Quick Fix to Converting Images to Text Document
Reason for Creation: Wanted a fast method to convert pdf and whatsapp/telegram screenshots into text. It was possible to google it but what a better way than to code out the quick fix!
Managed to find some help from Replit Community to use pytesseract. https://replit.com/talk/ask/Pytesseract-Auto-Shell-Install-Package-Issue/140049 Problem was the code didn't write the converted text into a docx file. My code helps to alleviate that problem. Do note to save a copy of test.docx separately before converting another image as code purposefully wipes clean test.docx during each run of main.py!
How to Use:
- Download all the documents.
- Open terminal and "cd" to the local folder "English-Image-to-Text-AI-main"
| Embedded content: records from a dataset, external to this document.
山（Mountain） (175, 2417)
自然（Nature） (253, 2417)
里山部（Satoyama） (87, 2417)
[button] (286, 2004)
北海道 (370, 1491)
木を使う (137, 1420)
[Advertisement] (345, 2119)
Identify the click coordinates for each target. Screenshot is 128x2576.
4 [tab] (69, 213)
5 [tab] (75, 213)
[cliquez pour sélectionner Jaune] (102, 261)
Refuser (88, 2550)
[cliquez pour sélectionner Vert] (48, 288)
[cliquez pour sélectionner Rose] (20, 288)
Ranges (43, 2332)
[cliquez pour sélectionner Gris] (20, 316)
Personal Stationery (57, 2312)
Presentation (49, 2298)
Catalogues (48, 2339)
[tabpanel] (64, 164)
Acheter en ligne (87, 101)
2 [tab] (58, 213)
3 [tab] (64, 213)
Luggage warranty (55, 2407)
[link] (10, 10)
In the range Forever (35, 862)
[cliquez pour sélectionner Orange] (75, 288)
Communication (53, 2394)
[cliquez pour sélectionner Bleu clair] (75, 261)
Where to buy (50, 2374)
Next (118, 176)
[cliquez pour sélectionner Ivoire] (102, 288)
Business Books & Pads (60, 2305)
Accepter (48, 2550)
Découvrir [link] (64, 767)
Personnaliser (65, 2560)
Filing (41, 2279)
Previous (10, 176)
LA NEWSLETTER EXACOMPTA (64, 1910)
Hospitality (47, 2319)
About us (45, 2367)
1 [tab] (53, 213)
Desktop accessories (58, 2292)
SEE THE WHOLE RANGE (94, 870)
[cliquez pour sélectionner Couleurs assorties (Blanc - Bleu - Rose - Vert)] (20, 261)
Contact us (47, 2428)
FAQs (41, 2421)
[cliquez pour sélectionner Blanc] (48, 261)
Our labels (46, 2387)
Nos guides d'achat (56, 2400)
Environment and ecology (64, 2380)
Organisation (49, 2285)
- Install the necessary python packages. (pip install PIL, pip install pytesseract)
- Install Brew if using mac. run: /bin/bash -c "$(curl -fsSL https://raw.githubusercontent.com/Homebrew/install/master/install.sh)"
- run: brew install tesseract
- run: sudo mv -v eng.traineddata /usr/local/share/tessdata/
How to convert image to word doc:
- Place image in local folder "English-Image-to-Text-AI-main". Rename the file as "test4.png"
- Open terminal and "cd" to the local folder "English-Image-to-Text-AI-main"
- run: python main.py
- Open test.docx to find your converted image in word document.
Hope it works for you! Upload your images now and see if the text is shown in test.docx.